I feel kind of non-sexual for the most part lately. There was one day a few days ago when I really wanted to do it. I put on a sexy outfit and really went all out. He really enjoyed it and I'm sure he wishes it could be that way all the time. I think it happens maybe a couple times per month. The rest of the time, I'm having sex more for his sake than mine.

That's been our issue more than anything else lately. He wants sex when I don't. He often gets excited laying in bed with me. When I'm in bed, it's usually because I'm asleep or I'm going to sleep. The minute he starts grinding and groping me, my temper flares. He usually gets smacked, yelled at, or I leave the room to sleep.

Tonight, Scott went out with Alex. I was in Columbus all day. When I got home, he went in the office to work while I took over kid duty. I had some wine and watched "Jurassic Park" with the kids. Then, we both laid down with the kids.

Adi has been asking to have Skylar (Julie's daughter) at her birthday party. I guess it was the wine, but I contacted Julie about it. She said she would want to discuss it over a beer sometime and prefers to leave the kids out of it for now. She doesn't get it that I don't really want to be friends with her. I just want my daughter to have her friend back. I guess it's not going to work.

Scott found out we were texting and he asked if he could be friends with her again. I told him "no." Then he asked if he could hang out with her with me around. I got so frustrated that I told him,"I don't want to talk about it anymore" and left the room. He actually followed me and apologized. He said he was proud of me for asking Julie about letting Sky come to the party.

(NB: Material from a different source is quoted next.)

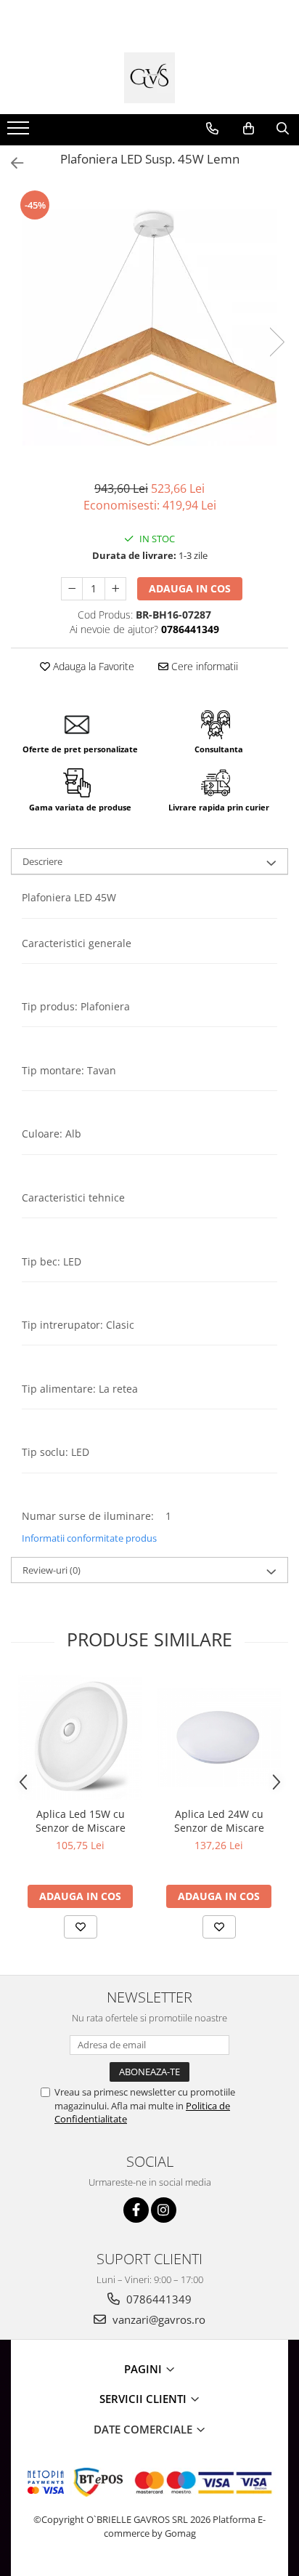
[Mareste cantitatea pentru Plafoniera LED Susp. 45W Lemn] (115, 588)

Tomorrow, we have Retrouvaille again. We didn't go last week because he had to be at an installation. I was really mad we had to miss it, but apparently that was the only day it could be done. We missed the session on conflict management, which we really needed. He said we could cover the material ourselves, but of course, we haven't. We haven't even been doing our dialogue sessions. He doesn't really want to and it makes me not want to. There are only two more Retrouvaille sessions left. I'm kind of sad about it.

Things between us are definitely much better. We still have fights, but I'm not thinking of leaving. The rules have changed now though. There are no outside sexual escapades, unless we are both participating. I'm not so trusting anymore.